We then wonder what happened that our friends did not meet the goals that we had dreamed together. Why are our kids not at the same school? Why are we not spending time together at the same social club? Where are they when we need them? What happened to all those plans we made together? Why haven't we invested in each other? Where are those great business ideas we had back then?

 

It is then when we completely destroy the magic of a relationship and we begin to view it with the same expectancy that we do every other type of contract negotiation. Therefore, there is absolutely no room for appreciation to any effort made or even to be simply grateful.

 

Another illustration that struck me like lightening was the one about the couple entering the church to get married, each with a set of beautiful dreams and goals for the future. However the same dreamers that walked into the church were converted immediately as they heard the words “I do " and then walked out of the church with a whole new set of expectations.

 

It sounds insane, but it is so true!

 

That magical moment only lasts so little and from then on, most couples will struggle just meeting each other's expectations.

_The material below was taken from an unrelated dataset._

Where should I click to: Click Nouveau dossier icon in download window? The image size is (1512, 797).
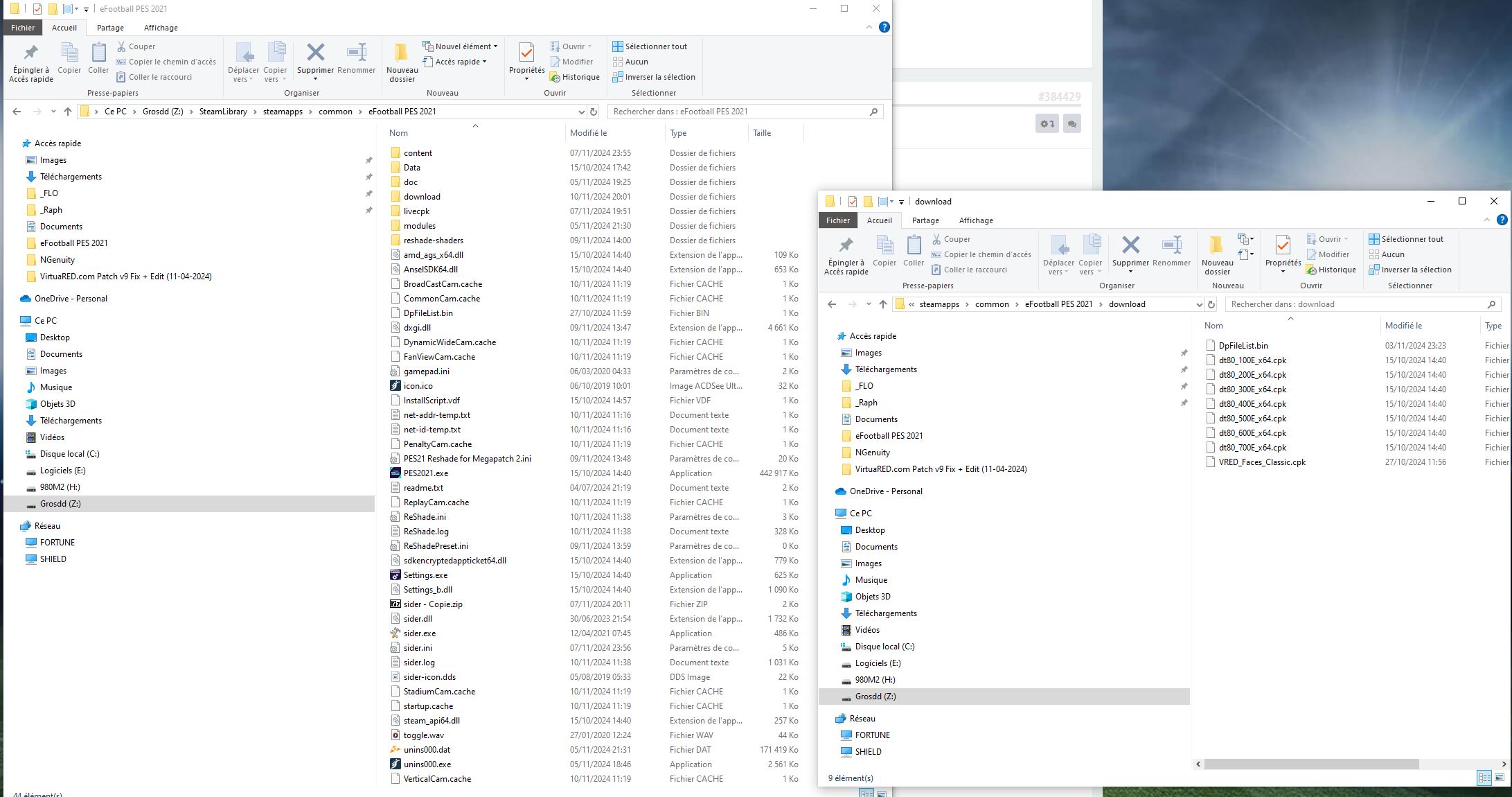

It is almost as if the words "I do" are replaced by the words “I promise" implying that there is now a contract to make those dreams a reality.

 

The beauty of having a relationship with someone is that we can work together to reach our wonderful dreams, to feel respected, appreciated and of course we desire to be loved.

 

How much room do we leave for those things to enter our lives when we live with very little recognition to the efforts being made?

 

I often have to remind myself of this illustration when I feel left out, betrayed, disappointed or forgotten; though it is just a sign that I am starting to look at the half empty glass and not appreciating the half full glass that I have been given as a gift.